In the programming world, laziness can often be a good thing: it is both a human quality that can motivate automation efforts, and a programming concept that avoids wasting resources such as memory. Now, when reading code or documentation, seeing the word “lazy” can be confusing, because of its polisemy: it carries several meanings. In this post, we will enumerate the different possible definitions of “lazy” in R code.
Lazy as in lazy evaluation
You might know that R provides lazy evaluation: the arguments of a function are only evaluated if they are accessed. In short, you can pass anything as an argument value to a function without any problem as long as the function does not use that value.
For instance, the code below works despite evaluation
not existing because the definition of the do_something()

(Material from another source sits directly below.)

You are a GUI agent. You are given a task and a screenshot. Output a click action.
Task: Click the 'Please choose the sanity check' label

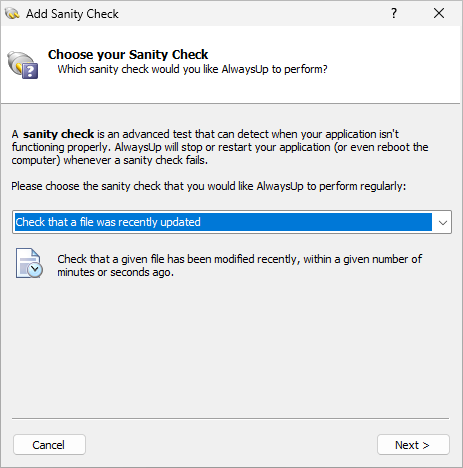point(209,186)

function includes ellipsis and because the lazy
argument is not actually used.
do_something <- function(x, na.rm = TRUE, ...) {
mean(x, na.rm = na.rm)
}
do_something(1:10, lazy = evaluation)
#> [1] 5.5
The contrary of lazy evaluation is eager evaluation.
The Advanced R book by Hadley Wickham features a very clear introduction to lazy evaluation.
Note that the workhorse of lazy evaluation in base R is a thing called a promise that contains an expression (the recipe for getting a value), an environment (the ingredients that are around), and a value. The latter is only computed when accessed, and cached once computed.
What about {future}’s promises?
Maybe you have heard the word “promises” in R in the context of the future package by Henrik Bengtsson. It provides an implementation in R of futures, a programming concept. Its homepage state “In programming, a future is an abstraction for a value that may be available at some point in the future. The state of a future can either be unresolved or resolved.”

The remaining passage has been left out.